Auch dabei dürfte es eher konfliktreich zugehen. Denn die Agenda der Einzelhandelskonzerne wird sich nicht geändert haben. Ihnen geht es keineswegs darum, unzeitgemäße Berufe wie die Kaltmamsell, den Pelznäher oder den Fahrstuhlführer aus dem Tarifwerk zu entfernen. Ihre Ziele sind statt dessen, wie so oft: Kostensenkung und »Flexibilisierung«. Das vergleichsweise einheitliche Eingruppierungssystem im Einzelhandel soll zergliedert werden. Statt nach Ausbildung und Berufserfahrung soll sich die Bezahlung nach den jeweiligen Tätigkeiten richten. Insbesondere vor dem Hintergrund einer verstärkten Arbeitsteilung – die einen Beschäftigten räumen den ganzen Tag nur Waren in die Regale, andere kassieren, wiederum andere sollen hauptsächlich die Kunden beraten – hätte das für große Teile der Belegschaften eine Abgruppierung zur Folge.
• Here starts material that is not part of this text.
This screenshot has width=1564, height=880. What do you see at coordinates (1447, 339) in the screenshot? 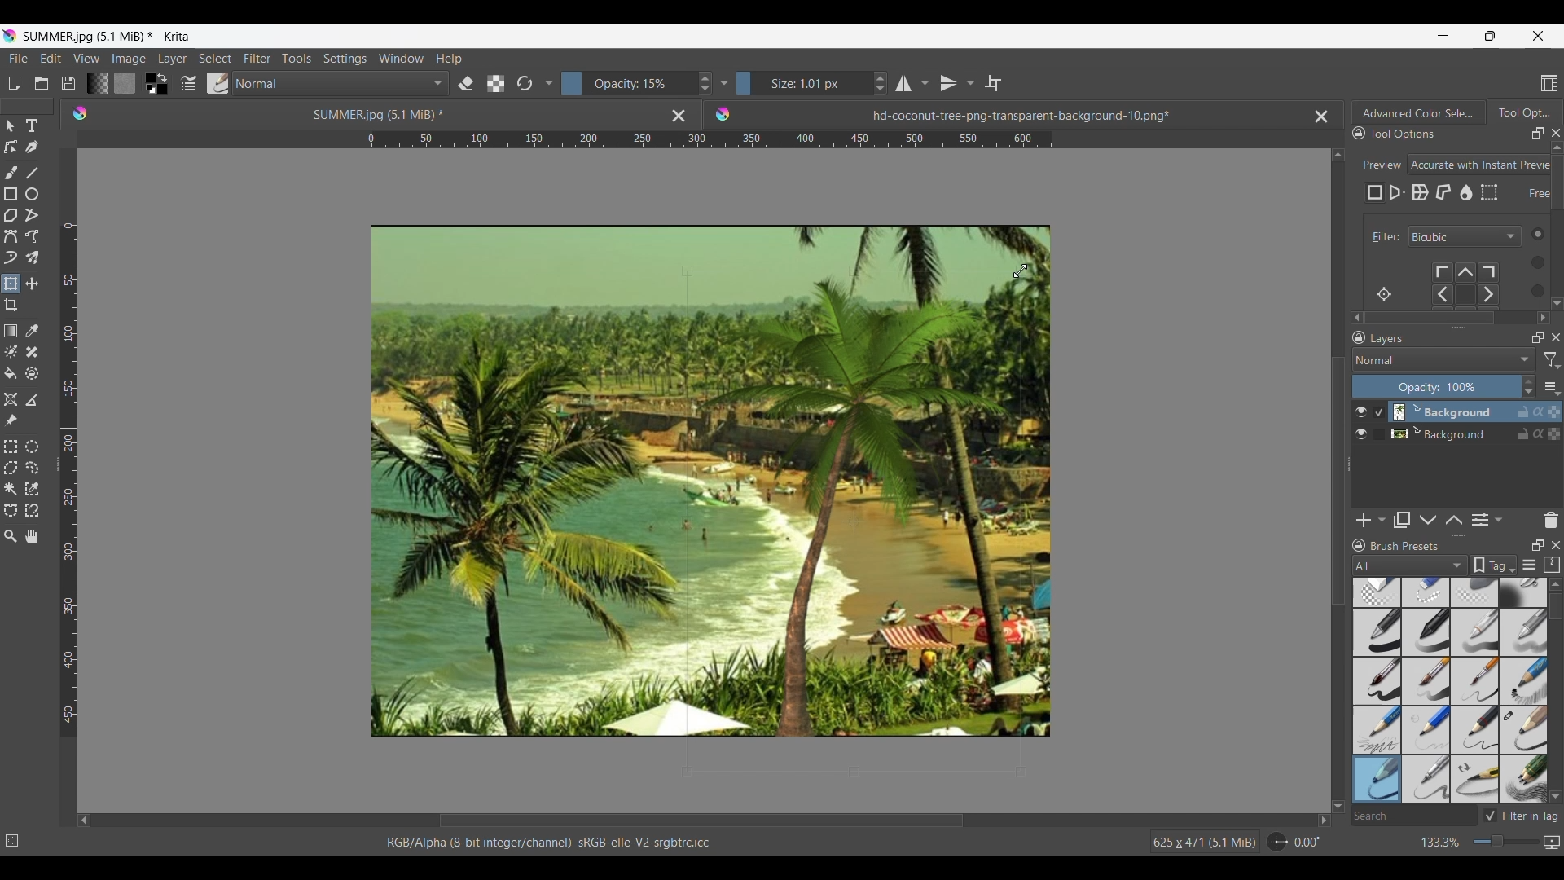
I see `Layers` at bounding box center [1447, 339].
Auf eine solche »analytische Arbeitsbewertung« hatten sich die ver.di-Spitze und der Einzelhandelsverband HDE in ihren Grundzügen schon einmal geeinigt. Doch an der Gewerkschaftsbasis stieß das Vorhaben auf heftigen Widerstand. Zu deutlich hatten die »Tarifreformen« im Öffentlichen Dienst und in der Metallindustrie gezeigt, dass die Unternehmer eine solche Systemumstellung zu einer Verschlechterung der Arbeitsbedingungen nutzen würden. Die innergewerkschaftlichen Kritiker konnten die Verhandlungen damals stoppen. Es folgte der Arbeitskampf 2013, bei dem die Konzerne erfolglos versuchten, ihre Ziele mit Brachialgewalt durchzudrücken.
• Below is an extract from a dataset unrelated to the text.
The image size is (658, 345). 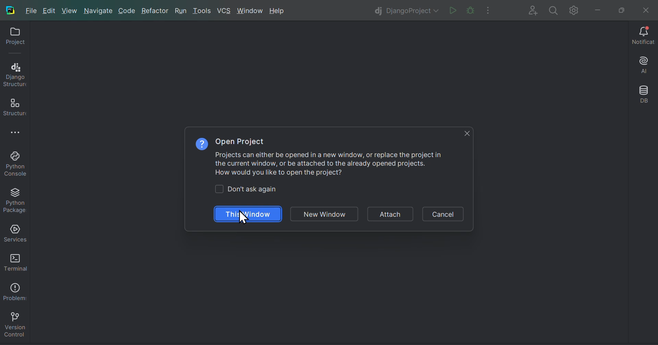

Nun also wieder Verhandlungen. Gut ist, dass diese im kampfstarken ver.di-Landesbezirk Baden-Württemberg beginnen, wo die entschiedensten Kritiker der bisherigen Reformdebatte beheimatet sind. Schlecht ist, dass während der Gespräche die Friedenspflicht gilt. Denn die Ziele der ver.di-Tarifkommission – keine Verschlechterungen; Sicherung und Verbesserung der Einkommen; keine Entwertung der Arbeit durch Aufgliederung von Tätigkeiten – werden sich sicher nicht ohne die Mobilisierung der Belegschaften durchsetzen lassen. Von tatsächlichen Reformen, wie der Anhebung der Gehälter für die (vor allem weiblichen) Verkäufer auf das Niveau der Löhne der (vor allem männlichen) Lagerarbeiter, ganz zu schweigen.